--- Input material ---
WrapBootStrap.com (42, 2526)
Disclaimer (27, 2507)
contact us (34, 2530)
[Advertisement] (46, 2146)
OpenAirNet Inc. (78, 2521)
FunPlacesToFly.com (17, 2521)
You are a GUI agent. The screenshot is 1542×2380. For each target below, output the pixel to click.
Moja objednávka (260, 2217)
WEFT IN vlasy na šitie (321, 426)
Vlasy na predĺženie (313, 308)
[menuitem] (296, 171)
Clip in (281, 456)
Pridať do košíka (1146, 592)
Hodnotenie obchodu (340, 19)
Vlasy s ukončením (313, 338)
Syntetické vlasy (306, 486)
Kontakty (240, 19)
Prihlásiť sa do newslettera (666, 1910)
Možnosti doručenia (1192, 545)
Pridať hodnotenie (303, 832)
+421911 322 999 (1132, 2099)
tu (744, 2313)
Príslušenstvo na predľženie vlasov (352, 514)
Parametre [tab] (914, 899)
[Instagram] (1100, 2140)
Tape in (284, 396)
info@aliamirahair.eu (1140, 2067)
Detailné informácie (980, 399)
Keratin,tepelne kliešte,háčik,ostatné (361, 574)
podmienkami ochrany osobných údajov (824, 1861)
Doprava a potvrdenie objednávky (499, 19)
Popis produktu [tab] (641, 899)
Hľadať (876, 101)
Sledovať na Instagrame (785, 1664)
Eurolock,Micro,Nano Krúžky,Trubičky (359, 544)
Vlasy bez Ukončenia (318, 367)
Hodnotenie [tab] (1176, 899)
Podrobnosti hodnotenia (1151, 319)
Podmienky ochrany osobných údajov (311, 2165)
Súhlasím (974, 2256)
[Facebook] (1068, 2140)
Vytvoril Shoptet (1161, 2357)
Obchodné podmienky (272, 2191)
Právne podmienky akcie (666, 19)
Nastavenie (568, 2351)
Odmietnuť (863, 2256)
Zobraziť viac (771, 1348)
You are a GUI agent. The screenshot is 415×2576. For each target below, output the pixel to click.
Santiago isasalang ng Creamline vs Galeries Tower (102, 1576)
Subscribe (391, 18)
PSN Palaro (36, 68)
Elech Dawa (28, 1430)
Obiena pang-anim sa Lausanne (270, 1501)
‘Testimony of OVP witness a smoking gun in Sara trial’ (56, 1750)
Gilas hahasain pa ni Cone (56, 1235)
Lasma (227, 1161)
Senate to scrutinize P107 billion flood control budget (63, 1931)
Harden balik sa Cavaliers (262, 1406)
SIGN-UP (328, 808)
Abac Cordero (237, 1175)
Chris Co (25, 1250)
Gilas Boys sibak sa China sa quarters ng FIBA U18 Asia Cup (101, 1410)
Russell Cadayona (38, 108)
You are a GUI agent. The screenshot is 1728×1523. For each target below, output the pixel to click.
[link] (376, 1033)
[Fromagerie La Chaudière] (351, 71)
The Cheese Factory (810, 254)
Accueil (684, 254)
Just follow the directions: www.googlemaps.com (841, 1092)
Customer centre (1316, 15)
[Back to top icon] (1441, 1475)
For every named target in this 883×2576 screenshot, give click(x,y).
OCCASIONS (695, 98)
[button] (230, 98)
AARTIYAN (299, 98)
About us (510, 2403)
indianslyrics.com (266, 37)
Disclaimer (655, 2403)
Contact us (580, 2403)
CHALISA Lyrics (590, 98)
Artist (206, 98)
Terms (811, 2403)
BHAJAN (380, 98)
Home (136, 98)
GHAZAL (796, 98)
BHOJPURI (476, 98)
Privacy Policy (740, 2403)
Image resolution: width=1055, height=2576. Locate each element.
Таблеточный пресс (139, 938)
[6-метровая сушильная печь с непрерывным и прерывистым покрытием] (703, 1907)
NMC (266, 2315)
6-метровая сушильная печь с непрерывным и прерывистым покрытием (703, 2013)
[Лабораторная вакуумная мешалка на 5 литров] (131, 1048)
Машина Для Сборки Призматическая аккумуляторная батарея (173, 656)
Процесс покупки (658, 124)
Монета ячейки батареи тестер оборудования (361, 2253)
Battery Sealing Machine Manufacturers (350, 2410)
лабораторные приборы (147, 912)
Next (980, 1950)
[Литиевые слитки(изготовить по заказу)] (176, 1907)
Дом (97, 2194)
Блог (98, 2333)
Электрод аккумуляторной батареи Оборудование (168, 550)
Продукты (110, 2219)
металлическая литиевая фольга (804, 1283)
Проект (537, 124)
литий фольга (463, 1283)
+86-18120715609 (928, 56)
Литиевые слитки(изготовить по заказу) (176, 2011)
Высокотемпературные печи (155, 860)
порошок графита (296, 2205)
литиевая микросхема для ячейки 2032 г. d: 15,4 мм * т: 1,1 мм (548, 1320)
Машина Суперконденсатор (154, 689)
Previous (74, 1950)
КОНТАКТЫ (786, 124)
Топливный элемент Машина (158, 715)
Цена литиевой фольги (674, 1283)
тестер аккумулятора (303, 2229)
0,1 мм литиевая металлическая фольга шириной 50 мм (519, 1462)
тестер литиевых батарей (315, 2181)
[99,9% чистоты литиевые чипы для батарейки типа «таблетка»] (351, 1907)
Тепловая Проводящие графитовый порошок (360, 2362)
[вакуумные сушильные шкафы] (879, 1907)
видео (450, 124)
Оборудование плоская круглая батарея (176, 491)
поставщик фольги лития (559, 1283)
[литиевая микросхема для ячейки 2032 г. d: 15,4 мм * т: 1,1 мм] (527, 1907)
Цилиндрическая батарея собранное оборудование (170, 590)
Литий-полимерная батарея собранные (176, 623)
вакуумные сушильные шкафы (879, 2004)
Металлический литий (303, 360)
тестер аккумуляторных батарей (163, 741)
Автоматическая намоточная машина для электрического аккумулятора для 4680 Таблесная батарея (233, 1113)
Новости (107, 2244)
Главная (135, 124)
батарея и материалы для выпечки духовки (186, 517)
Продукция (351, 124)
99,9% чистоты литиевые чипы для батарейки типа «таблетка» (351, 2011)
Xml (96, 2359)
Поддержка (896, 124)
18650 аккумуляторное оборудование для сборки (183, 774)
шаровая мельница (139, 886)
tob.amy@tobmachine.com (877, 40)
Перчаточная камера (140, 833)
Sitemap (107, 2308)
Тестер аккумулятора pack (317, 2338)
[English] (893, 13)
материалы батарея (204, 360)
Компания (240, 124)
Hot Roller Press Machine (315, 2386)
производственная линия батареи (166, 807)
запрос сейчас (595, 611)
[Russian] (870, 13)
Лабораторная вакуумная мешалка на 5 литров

--- How to complete this task ---
Each entry must appear again in the answer exactly as written.

--- Written reply ---
WrapBootStrap.com (42, 2526)
Disclaimer (27, 2507)
contact us (34, 2530)
[Advertisement] (46, 2146)
OpenAirNet Inc. (78, 2521)
FunPlacesToFly.com (17, 2521)
You are a GUI agent. The screenshot is 1542×2380. For each target below, output the pixel to click.
Moja objednávka (260, 2217)
WEFT IN vlasy na šitie (321, 426)
Vlasy na predĺženie (313, 308)
[menuitem] (296, 171)
Clip in (281, 456)
Pridať do košíka (1146, 592)
Hodnotenie obchodu (340, 19)
Vlasy s ukončením (313, 338)
Syntetické vlasy (306, 486)
Kontakty (240, 19)
Prihlásiť sa do newslettera (666, 1910)
Možnosti doručenia (1192, 545)
Pridať hodnotenie (303, 832)
+421911 322 999 (1132, 2099)
tu (744, 2313)
Príslušenstvo na predľženie vlasov (352, 514)
Parametre [tab] (914, 899)
[Instagram] (1100, 2140)
Tape in (284, 396)
info@aliamirahair.eu (1140, 2067)
Detailné informácie (980, 399)
Keratin,tepelne kliešte,háčik,ostatné (361, 574)
podmienkami ochrany osobných údajov (824, 1861)
Doprava a potvrdenie objednávky (499, 19)
Popis produktu [tab] (641, 899)
Hľadať (876, 101)
Sledovať na Instagrame (785, 1664)
Eurolock,Micro,Nano Krúžky,Trubičky (359, 544)
Vlasy bez Ukončenia (318, 367)
Hodnotenie [tab] (1176, 899)
Podrobnosti hodnotenia (1151, 319)
Podmienky ochrany osobných údajov (311, 2165)
Súhlasím (974, 2256)
[Facebook] (1068, 2140)
Vytvoril Shoptet (1161, 2357)
Obchodné podmienky (272, 2191)
Právne podmienky akcie (666, 19)
Nastavenie (568, 2351)
Odmietnuť (863, 2256)
Zobraziť viac (771, 1348)
You are a GUI agent. The screenshot is 415×2576. For each target below, output the pixel to click.
Santiago isasalang ng Creamline vs Galeries Tower (102, 1576)
Subscribe (391, 18)
PSN Palaro (36, 68)
Elech Dawa (28, 1430)
Obiena pang-anim sa Lausanne (270, 1501)
‘Testimony of OVP witness a smoking gun in Sara trial’ (56, 1750)
Gilas hahasain pa ni Cone (56, 1235)
Lasma (227, 1161)
Senate to scrutinize P107 billion flood control budget (63, 1931)
Harden balik sa Cavaliers (262, 1406)
SIGN-UP (328, 808)
Abac Cordero (237, 1175)
Chris Co (25, 1250)
Gilas Boys sibak sa China sa quarters ng FIBA U18 Asia Cup (101, 1410)
Russell Cadayona (38, 108)
You are a GUI agent. The screenshot is 1728×1523. For each target below, output the pixel to click.
[link] (376, 1033)
[Fromagerie La Chaudière] (351, 71)
The Cheese Factory (810, 254)
Accueil (684, 254)
Just follow the directions: www.googlemaps.com (841, 1092)
Customer centre (1316, 15)
[Back to top icon] (1441, 1475)
For every named target in this 883×2576 screenshot, give click(x,y).
OCCASIONS (695, 98)
[button] (230, 98)
AARTIYAN (299, 98)
About us (510, 2403)
indianslyrics.com (266, 37)
Disclaimer (655, 2403)
Contact us (580, 2403)
CHALISA Lyrics (590, 98)
Artist (206, 98)
Terms (811, 2403)
BHAJAN (380, 98)
Home (136, 98)
GHAZAL (796, 98)
BHOJPURI (476, 98)
Privacy Policy (740, 2403)
Image resolution: width=1055, height=2576. Locate each element.
Таблеточный пресс (139, 938)
[6-метровая сушильная печь с непрерывным и прерывистым покрытием] (703, 1907)
NMC (266, 2315)
6-метровая сушильная печь с непрерывным и прерывистым покрытием (703, 2013)
[Лабораторная вакуумная мешалка на 5 литров] (131, 1048)
Машина Для Сборки Призматическая аккумуляторная батарея (173, 656)
Процесс покупки (658, 124)
Монета ячейки батареи тестер оборудования (361, 2253)
Battery Sealing Machine Manufacturers (350, 2410)
лабораторные приборы (147, 912)
Next (980, 1950)
[Литиевые слитки(изготовить по заказу)] (176, 1907)
Дом (97, 2194)
Блог (98, 2333)
Электрод аккумуляторной батареи Оборудование (168, 550)
Продукты (110, 2219)
металлическая литиевая фольга (804, 1283)
Проект (537, 124)
литий фольга (463, 1283)
+86-18120715609 (928, 56)
Литиевые слитки(изготовить по заказу) (176, 2011)
Высокотемпературные печи (155, 860)
порошок графита (296, 2205)
литиевая микросхема для ячейки 2032 г. d: 15,4 мм * т: 1,1 мм (548, 1320)
Машина Суперконденсатор (154, 689)
Previous (74, 1950)
КОНТАКТЫ (786, 124)
Топливный элемент Машина (158, 715)
Цена литиевой фольги (674, 1283)
тестер аккумулятора (303, 2229)
0,1 мм литиевая металлическая фольга шириной 50 мм (519, 1462)
тестер литиевых батарей (315, 2181)
[99,9% чистоты литиевые чипы для батарейки типа «таблетка»] (351, 1907)
Тепловая Проводящие графитовый порошок (360, 2362)
[вакуумные сушильные шкафы] (879, 1907)
видео (450, 124)
Оборудование плоская круглая батарея (176, 491)
поставщик фольги лития (559, 1283)
[литиевая микросхема для ячейки 2032 г. d: 15,4 мм * т: 1,1 мм] (527, 1907)
Цилиндрическая батарея собранное оборудование (170, 590)
Литий-полимерная батарея собранные (176, 623)
вакуумные сушильные шкафы (879, 2004)
Металлический литий (303, 360)
тестер аккумуляторных батарей (163, 741)
Автоматическая намоточная машина для электрического аккумулятора для 4680 Таблесная батарея (233, 1113)
Новости (107, 2244)
Главная (135, 124)
батарея и материалы для выпечки духовки (186, 517)
Продукция (351, 124)
99,9% чистоты литиевые чипы для батарейки типа «таблетка» (351, 2011)
Xml (96, 2359)
Поддержка (896, 124)
18650 аккумуляторное оборудование для сборки (183, 774)
шаровая мельница (139, 886)
tob.amy@tobmachine.com (877, 40)
Перчаточная камера (140, 833)
Sitemap (107, 2308)
Тестер аккумулятора pack (317, 2338)
[English] (893, 13)
материалы батарея (204, 360)
Компания (240, 124)
Hot Roller Press Machine (315, 2386)
производственная линия батареи (166, 807)
запрос сейчас (595, 611)
[Russian] (870, 13)
Лабораторная вакуумная мешалка на 5 литров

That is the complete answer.